* Aim of the task:
If a line of the data below contains the string "computer", copy it into your answer.

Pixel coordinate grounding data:

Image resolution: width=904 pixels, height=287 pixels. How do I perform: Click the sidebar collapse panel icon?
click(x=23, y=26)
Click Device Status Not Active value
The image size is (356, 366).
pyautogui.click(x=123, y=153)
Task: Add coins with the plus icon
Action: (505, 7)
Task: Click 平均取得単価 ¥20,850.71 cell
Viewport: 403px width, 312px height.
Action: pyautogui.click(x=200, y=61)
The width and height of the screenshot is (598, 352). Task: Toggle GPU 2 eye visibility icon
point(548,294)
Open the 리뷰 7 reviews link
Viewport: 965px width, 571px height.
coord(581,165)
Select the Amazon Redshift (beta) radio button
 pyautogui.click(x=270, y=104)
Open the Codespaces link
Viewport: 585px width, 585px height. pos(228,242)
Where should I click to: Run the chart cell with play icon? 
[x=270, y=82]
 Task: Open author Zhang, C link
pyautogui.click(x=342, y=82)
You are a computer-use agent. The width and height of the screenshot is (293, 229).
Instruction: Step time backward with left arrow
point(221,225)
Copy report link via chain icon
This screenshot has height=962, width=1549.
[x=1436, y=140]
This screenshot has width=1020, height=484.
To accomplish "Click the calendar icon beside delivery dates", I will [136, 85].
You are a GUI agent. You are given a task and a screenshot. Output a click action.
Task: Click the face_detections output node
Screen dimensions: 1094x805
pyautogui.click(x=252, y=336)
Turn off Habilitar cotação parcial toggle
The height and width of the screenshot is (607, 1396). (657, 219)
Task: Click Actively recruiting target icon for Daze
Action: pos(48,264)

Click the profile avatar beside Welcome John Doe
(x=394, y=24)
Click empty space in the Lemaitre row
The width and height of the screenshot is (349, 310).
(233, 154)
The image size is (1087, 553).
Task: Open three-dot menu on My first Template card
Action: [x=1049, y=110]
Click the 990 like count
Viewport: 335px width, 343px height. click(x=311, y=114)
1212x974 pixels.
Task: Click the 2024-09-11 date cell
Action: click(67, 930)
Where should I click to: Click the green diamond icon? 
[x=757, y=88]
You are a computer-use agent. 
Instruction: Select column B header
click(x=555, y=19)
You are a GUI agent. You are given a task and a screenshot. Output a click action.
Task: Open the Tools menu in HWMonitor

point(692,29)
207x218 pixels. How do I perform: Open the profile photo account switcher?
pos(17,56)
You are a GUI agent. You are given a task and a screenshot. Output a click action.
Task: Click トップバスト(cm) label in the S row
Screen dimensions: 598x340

* Your solution:
You are a computer-use agent. The width and height of the screenshot is (293, 229).
You are a computer-use agent. 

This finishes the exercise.